# WHAT YOU HAVE TO DO:
Find the word "profile" in the listing; pull out each line holding it.

# PROVIDED DATA:

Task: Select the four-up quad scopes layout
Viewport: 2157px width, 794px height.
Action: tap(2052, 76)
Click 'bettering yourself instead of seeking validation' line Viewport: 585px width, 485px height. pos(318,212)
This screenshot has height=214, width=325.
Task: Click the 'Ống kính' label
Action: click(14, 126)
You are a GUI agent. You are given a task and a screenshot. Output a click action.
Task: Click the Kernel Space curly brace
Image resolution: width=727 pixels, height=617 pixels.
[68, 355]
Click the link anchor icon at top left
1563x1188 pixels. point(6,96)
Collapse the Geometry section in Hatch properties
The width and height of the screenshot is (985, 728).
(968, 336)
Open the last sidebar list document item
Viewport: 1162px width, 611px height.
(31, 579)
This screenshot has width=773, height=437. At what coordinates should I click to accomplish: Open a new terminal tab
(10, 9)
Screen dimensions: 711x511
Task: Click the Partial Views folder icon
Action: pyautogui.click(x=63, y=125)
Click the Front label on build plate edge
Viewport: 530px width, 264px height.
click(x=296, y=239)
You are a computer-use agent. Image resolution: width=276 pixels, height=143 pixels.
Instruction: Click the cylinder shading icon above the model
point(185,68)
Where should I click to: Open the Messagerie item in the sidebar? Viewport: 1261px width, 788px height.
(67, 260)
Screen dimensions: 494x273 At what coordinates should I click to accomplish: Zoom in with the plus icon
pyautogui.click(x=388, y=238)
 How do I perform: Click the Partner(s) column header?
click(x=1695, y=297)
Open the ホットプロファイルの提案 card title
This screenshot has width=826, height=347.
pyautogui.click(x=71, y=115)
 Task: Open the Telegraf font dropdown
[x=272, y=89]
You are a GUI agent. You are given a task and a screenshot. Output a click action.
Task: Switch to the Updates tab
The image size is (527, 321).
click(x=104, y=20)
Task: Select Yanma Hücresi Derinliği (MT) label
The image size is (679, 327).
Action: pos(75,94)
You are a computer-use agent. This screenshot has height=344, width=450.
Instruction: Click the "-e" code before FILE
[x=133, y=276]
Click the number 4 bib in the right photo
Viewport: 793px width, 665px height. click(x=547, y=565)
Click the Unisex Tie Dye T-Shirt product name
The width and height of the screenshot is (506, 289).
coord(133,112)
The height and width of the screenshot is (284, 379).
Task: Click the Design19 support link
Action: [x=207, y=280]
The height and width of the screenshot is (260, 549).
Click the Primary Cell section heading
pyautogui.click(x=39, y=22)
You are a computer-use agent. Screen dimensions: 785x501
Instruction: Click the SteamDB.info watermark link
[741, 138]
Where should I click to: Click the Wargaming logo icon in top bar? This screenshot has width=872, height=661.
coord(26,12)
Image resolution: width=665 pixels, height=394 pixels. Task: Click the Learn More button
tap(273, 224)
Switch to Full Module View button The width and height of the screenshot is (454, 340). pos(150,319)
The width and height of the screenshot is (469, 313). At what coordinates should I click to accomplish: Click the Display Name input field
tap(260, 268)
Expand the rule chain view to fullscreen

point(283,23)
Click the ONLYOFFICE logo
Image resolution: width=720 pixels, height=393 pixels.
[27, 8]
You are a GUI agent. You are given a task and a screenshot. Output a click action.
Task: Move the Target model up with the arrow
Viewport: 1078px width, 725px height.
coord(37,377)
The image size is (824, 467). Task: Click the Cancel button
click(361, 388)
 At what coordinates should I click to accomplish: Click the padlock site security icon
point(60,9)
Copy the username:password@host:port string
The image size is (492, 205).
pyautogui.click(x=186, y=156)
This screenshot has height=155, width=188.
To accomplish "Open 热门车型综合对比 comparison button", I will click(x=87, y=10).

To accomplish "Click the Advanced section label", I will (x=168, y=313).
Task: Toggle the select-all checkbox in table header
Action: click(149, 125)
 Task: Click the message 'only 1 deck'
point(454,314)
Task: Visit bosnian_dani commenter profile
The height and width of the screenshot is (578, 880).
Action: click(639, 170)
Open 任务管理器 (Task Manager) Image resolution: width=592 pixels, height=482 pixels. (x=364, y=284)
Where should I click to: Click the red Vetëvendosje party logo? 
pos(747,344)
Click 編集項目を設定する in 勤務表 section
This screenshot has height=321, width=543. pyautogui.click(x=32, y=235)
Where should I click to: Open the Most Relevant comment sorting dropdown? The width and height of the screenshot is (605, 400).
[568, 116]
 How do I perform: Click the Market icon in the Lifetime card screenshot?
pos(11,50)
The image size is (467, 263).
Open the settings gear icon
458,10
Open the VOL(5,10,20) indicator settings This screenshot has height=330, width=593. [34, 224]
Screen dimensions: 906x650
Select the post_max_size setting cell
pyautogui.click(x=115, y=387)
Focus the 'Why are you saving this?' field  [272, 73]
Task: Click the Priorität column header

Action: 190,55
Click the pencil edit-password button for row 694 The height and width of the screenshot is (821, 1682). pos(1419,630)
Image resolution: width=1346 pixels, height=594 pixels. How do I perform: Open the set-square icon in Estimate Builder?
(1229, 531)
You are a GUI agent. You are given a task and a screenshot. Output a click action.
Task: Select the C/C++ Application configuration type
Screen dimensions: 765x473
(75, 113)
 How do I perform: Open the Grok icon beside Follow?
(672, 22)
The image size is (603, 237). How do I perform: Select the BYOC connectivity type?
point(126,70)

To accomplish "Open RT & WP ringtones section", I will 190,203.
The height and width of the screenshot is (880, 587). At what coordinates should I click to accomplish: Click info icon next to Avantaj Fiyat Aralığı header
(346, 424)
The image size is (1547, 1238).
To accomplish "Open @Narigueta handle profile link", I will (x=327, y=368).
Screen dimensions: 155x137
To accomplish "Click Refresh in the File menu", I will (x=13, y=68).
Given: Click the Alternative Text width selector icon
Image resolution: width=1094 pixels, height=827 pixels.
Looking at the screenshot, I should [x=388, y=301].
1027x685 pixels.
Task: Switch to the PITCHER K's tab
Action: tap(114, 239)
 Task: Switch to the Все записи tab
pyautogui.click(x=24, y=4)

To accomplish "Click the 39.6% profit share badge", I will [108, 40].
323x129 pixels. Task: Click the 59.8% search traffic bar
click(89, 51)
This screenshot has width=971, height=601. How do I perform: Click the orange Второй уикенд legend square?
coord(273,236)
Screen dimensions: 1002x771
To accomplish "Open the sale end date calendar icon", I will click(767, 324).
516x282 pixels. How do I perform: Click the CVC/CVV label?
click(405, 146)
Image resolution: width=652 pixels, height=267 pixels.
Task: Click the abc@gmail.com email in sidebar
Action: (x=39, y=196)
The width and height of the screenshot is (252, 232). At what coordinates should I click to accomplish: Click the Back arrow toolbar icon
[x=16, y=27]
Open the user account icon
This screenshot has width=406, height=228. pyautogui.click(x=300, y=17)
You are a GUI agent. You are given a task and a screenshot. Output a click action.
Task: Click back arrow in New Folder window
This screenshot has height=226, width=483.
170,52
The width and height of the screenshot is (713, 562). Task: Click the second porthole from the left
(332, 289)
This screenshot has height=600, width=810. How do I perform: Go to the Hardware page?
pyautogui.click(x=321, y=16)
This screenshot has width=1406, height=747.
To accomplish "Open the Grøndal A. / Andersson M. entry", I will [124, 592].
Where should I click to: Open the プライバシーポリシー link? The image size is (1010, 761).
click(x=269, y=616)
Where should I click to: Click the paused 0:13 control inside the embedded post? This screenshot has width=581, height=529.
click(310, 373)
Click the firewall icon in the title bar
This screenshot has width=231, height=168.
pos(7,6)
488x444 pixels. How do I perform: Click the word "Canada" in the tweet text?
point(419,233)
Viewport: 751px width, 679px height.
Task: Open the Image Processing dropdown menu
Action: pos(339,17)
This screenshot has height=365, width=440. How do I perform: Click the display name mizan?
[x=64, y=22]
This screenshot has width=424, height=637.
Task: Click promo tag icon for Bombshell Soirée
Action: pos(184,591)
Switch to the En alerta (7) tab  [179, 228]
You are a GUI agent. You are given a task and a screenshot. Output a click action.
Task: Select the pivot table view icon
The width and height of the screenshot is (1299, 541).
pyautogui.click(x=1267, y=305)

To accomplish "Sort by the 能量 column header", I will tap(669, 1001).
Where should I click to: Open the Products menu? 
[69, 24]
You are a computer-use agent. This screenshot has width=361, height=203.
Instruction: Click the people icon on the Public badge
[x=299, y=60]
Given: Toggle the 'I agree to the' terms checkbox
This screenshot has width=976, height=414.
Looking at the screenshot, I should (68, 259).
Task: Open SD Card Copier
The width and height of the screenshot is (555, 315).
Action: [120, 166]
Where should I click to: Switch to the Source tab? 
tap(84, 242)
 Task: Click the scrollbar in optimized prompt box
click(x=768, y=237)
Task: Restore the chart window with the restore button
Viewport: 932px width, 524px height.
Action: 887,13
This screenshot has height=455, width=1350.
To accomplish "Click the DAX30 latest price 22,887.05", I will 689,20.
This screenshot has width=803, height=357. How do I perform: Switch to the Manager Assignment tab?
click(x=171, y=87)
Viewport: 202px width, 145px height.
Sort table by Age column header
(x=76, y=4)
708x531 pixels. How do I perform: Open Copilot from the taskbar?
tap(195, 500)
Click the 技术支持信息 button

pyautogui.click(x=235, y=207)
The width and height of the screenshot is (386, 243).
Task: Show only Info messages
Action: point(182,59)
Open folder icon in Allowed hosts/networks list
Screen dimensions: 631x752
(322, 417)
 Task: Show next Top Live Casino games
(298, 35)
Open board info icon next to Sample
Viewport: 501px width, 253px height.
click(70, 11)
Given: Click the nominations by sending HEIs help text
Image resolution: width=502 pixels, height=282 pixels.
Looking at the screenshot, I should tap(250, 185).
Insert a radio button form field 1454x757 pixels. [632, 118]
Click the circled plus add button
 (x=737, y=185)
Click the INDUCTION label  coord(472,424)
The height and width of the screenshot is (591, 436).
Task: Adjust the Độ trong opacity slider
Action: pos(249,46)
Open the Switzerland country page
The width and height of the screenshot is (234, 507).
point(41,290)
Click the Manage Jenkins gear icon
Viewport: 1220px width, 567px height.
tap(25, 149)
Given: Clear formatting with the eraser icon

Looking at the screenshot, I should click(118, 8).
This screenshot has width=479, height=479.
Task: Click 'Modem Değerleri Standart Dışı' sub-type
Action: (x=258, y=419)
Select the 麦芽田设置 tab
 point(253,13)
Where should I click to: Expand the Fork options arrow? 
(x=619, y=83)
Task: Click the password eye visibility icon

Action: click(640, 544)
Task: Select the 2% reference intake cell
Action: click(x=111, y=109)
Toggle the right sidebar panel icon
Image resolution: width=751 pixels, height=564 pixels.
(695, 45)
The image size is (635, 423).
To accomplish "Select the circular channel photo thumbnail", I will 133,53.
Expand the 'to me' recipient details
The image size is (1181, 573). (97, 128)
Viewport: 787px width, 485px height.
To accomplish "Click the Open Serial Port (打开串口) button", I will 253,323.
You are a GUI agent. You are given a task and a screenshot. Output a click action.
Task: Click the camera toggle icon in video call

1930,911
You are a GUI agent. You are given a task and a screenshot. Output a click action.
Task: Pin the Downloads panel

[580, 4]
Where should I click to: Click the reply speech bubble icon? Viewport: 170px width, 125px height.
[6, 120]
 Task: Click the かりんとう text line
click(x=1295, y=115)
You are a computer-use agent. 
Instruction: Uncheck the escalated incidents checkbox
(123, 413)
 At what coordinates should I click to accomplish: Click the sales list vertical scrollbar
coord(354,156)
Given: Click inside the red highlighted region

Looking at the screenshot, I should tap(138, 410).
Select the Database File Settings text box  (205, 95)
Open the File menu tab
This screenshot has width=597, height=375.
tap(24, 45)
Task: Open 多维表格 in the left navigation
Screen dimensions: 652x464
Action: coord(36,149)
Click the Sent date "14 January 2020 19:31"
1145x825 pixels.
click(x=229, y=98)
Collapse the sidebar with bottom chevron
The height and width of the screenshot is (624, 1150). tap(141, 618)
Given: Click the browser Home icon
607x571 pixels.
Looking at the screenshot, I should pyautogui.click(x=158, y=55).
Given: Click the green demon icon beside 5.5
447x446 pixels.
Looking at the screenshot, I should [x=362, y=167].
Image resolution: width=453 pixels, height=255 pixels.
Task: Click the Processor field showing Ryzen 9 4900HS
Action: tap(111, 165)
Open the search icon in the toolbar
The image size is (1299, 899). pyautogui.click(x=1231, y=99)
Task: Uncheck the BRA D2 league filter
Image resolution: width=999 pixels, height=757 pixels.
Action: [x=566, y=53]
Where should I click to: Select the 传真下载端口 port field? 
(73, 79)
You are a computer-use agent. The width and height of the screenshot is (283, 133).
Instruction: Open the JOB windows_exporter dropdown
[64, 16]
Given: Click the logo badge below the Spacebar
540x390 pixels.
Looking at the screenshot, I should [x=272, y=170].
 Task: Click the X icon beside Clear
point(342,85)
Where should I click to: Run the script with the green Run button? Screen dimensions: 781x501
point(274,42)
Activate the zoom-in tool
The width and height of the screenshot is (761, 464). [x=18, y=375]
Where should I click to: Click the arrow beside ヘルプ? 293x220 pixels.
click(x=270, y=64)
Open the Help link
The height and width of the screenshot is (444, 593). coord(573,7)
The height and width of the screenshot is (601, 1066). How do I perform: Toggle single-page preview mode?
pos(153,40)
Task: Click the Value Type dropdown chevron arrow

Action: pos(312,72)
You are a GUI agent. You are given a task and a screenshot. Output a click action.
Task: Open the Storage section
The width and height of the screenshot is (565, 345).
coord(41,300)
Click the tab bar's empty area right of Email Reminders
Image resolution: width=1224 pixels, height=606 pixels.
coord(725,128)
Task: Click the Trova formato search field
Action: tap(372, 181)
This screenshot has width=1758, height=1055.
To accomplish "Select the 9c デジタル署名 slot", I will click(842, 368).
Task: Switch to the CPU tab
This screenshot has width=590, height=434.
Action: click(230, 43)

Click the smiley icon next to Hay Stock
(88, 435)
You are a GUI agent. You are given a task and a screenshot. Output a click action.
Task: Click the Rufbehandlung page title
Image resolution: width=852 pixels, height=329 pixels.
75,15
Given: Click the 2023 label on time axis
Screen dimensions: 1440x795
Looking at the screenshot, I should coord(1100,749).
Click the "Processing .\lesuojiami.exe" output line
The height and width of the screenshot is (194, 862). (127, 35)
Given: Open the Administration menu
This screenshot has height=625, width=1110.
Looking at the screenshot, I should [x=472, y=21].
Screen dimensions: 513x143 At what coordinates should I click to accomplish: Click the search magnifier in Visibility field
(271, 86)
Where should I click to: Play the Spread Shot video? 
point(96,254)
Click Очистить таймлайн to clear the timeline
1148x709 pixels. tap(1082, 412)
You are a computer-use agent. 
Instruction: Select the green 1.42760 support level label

# WRITTEN SOLUTION:
Task: Visit bosnian_dani commenter profile
To accomplish "Open @Narigueta handle profile link", I will (x=327, y=368).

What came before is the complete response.